Одна из самых патетических глав в сочинении мистера Кратча посвящена любви. Как представляется, викторианцы очень высоко ее ценили, но наша современная утонченность побуждает проявлять скептицизм. «Для наиболее скептических викторианцев любовь исполняла отдельные функции Божества, ими ранее утраченного. Столкнувшись с этой утратой, многие из них, даже самые упрямые, внезапно обращались хотя бы на мгновение к мистике. Они внезапно ощущали присутствие чего-то, что будило в них почтение, на которое не мог притязать никто другой, и этому чему-то они, очень глубоко в своих сердцах, хранили непоколебимую верность. Для них любовь, как и Бог, требовала любых жертв; но, как и Он, вознаграждала верующего, наполняя все проявления жизни смыслом, который еще не подвергся рассудочному анализу. Мы вырастаем привычными – больше, чем викторианцы – к вселенной, где нет Бога, но мы еще не привыкли к той вселенной, где нет любви; лишь когда мы свыкнемся с этим фактом, к нам придет осознание того, что же в самом деле представляет собой атеизм». Любопытно, насколько Викторианская эпоха различается с точки зрения современной молодежи – и с точки зрения человека, который ее застал. Помню двух пожилых дам, типичных обликом для того периода; с обеими я был тесно знаком в юности. Одна была пуританкой, зато вторая – вольтерьянкой. Первая как-то пожаловалась, что поэзия уделяет слишком много внимания любви – этой, на ее взгляд, неинтересной теме.
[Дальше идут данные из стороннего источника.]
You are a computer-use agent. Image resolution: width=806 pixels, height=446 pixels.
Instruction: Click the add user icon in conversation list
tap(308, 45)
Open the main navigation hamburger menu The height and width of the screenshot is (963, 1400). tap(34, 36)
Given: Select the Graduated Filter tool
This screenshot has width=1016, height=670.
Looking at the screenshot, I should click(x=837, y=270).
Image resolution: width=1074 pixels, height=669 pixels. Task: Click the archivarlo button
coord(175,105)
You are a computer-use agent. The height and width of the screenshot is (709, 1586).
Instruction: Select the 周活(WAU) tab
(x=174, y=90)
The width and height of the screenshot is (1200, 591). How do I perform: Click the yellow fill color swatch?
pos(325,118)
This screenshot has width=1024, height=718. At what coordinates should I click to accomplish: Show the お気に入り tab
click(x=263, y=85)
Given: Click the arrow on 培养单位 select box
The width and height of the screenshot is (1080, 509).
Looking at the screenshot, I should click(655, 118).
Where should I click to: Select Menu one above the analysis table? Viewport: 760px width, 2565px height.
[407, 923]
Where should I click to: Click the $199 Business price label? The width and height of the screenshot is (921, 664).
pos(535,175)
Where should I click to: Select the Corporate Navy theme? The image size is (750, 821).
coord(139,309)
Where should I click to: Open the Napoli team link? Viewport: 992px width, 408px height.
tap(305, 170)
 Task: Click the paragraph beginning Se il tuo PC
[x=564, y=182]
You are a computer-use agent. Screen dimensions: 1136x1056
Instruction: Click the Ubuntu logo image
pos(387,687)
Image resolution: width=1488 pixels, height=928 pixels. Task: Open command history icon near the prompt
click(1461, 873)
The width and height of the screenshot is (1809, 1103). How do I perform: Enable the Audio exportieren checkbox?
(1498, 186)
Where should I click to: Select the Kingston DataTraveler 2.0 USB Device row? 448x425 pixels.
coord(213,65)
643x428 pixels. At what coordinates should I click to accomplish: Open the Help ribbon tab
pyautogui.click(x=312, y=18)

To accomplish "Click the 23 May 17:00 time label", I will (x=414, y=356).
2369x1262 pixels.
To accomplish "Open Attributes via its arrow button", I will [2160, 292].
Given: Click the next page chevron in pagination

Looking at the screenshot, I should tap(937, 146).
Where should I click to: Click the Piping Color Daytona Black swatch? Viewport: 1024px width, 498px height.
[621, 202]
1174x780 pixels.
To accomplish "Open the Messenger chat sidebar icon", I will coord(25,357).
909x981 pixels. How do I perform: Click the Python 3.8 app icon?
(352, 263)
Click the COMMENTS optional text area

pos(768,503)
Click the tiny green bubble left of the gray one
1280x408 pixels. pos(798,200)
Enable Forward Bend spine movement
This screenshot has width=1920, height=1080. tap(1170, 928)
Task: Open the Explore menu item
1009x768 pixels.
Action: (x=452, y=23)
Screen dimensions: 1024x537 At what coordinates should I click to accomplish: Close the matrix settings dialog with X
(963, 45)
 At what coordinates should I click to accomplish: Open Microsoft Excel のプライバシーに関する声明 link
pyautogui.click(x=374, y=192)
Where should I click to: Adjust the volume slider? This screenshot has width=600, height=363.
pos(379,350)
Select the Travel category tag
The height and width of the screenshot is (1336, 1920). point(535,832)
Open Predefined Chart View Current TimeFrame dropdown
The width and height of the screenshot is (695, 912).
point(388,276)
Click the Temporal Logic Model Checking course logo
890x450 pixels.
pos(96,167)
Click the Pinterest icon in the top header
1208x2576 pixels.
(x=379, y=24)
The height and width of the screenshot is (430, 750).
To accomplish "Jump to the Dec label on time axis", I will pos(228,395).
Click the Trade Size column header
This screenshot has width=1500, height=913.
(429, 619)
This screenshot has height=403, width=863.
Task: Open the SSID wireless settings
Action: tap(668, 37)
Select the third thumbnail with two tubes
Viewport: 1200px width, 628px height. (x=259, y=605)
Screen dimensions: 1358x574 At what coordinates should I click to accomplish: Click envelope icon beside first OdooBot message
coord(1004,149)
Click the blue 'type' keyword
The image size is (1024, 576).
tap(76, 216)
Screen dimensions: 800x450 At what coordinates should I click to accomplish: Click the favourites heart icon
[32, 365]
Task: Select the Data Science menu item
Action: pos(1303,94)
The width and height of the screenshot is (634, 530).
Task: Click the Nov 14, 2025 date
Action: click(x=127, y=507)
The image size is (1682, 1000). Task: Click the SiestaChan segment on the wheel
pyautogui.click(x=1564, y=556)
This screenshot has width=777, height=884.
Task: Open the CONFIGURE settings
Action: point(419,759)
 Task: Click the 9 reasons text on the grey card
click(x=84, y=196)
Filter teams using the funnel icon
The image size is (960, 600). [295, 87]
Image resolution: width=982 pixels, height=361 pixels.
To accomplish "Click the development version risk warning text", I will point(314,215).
Вторая возразила: «Никто не скажет обо мне дурного, но я всегда считала, что уж лучше нарушить седьмую заповедь, чем шестую, ведь в этом случае, по крайней мере, нужно согласие другой стороны»[22]. Очевидно, что обе позиции не соответствуют типичному, по определению мистера Кратча, мировосприятию викторианцев. Судя по всему, он позаимствовал свои идеи у некоторых авторов, не сумевших достичь гармонии с окружающей средой. Лучшим примером здесь, полагаю, будет Роберт Браунинг. Но не могу устоять перед соблазном усмотреть в любви «по Браунингу» нечто затхлое:

 
 
Благодаренье Богу, ничтожнейшее из Его созданий
Владеет двумя ликами души: одно являет миру,
Другое женщине, которую он любит[23].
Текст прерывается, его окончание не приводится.